Воспоминания далеких, невозвратимых дней чередой проходят перед моим взором и отзываются в сердце сладостной, щемящей болью.
Стоит мне вот так постоять под платаном всего не-сколько минут, и я снова чувствую себя прежним Иффетом .
Глава вторая
Моя мать - я узнал об этом уже потом - была хорошей хозяйкой, расчётливой, бережливой. После её смерти всё в доме пошло кувырком. Отец хозяйством не интересовался, мой покойный старший брат был страшный мот и гуляка, а сёстры вообще ни во что не вникали. И поэтому все мы оказались в кабале у невежественных дядек-воспитателей и вороватых управляющих. Они и вершили всеми делами в доме. Даже мне это было ясно.

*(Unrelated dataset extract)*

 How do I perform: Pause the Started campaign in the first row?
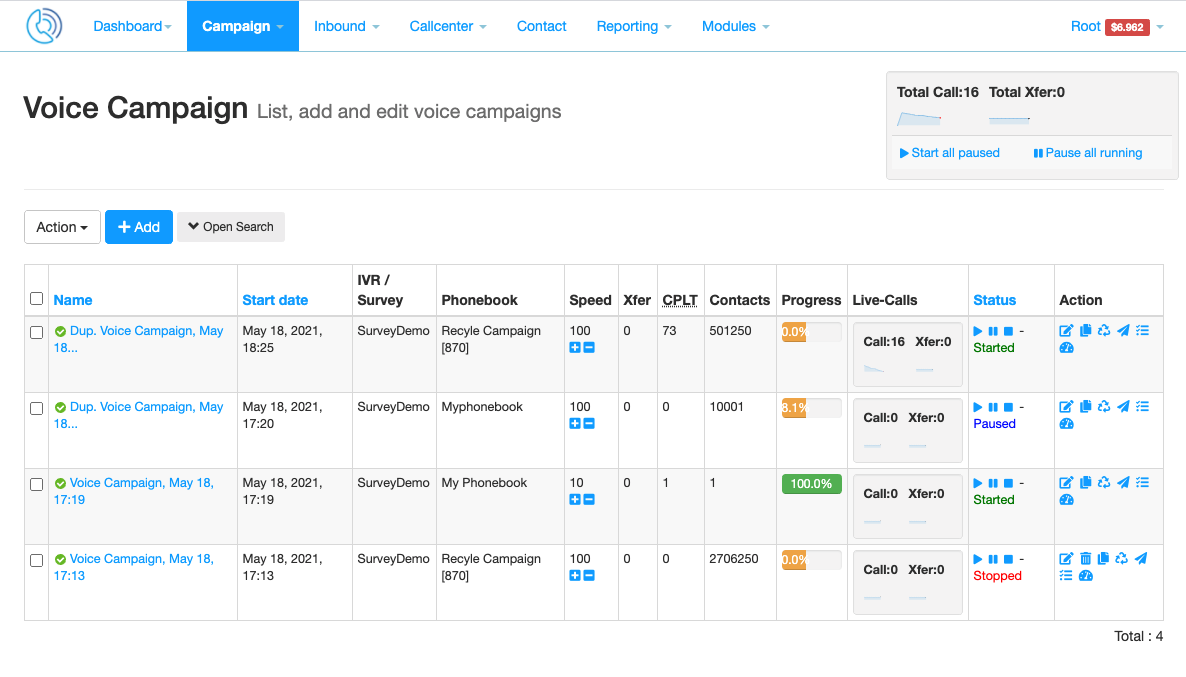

Раз в две недели отец отправлялся во дворец, а все остальные дни проводил в своей комнате за чтением толстых, увесистых томов арабских и персидских книг.
Был у нас учитель, наш друг и наставник, Махмуд-эфенди . Мне казалось, будто он всегда был в нашем доме как член семьи. Махмуд-эфенди учил меня и брата Музаффера. Жил он скромно, даже бедно в своем маленьком домишке в Сарыгюзеле. Когда-то, говорят, Махмуд-эфенди носил чалму и обучал в мечетях чтению священных текстов. Уже потом, при нас, он стал зарабатывать на жизнь частными уроками в богатых домах.
Отца своего я видел редко. Это был крепкий и высокий старик с величественной осанкой. Из-под белой ермолки-такке на широкие плечи ниспадали длинные, редкие волосы с проседью; жёсткая косматая борода, крупный мясистый нос на большом красном лице внушали мне скорее страх, чем нежность. Я не решался заглянуть отцу в глаза, - огромные, чёрные, они грозно сверкали из-под густых, лохматых бровей.
Со мной отец никогда не разговаривал. Редко, очень редко жаловал он меня своим вниманием: схватит вдруг за подбородок или больно похлопает по плечу - это было у него высшим знаком благоволения.
Он мог весь день просидеть в углу на тахте, завернувшись в шерстяной плащ, листая старые книги или читая вслух звонкие персидские двустишия нашему учителю Махмуд-эфенди, который сидел перед ним в смиренной позе. Именно таким сохранился отец в моей памяти.
* * *
Меня вырастила старая черкешенка, кормилица моей матери, Кямияп-калфа. Она заменила мне мать, и я очень привязался к ней.
На верхнем этаже особняка находилась небольшая светёлка, окна которой фонарём выходили в сад. Мы часто уединялись в этой комнатушке с Кямияп-калфой, порой даже трапезничали там.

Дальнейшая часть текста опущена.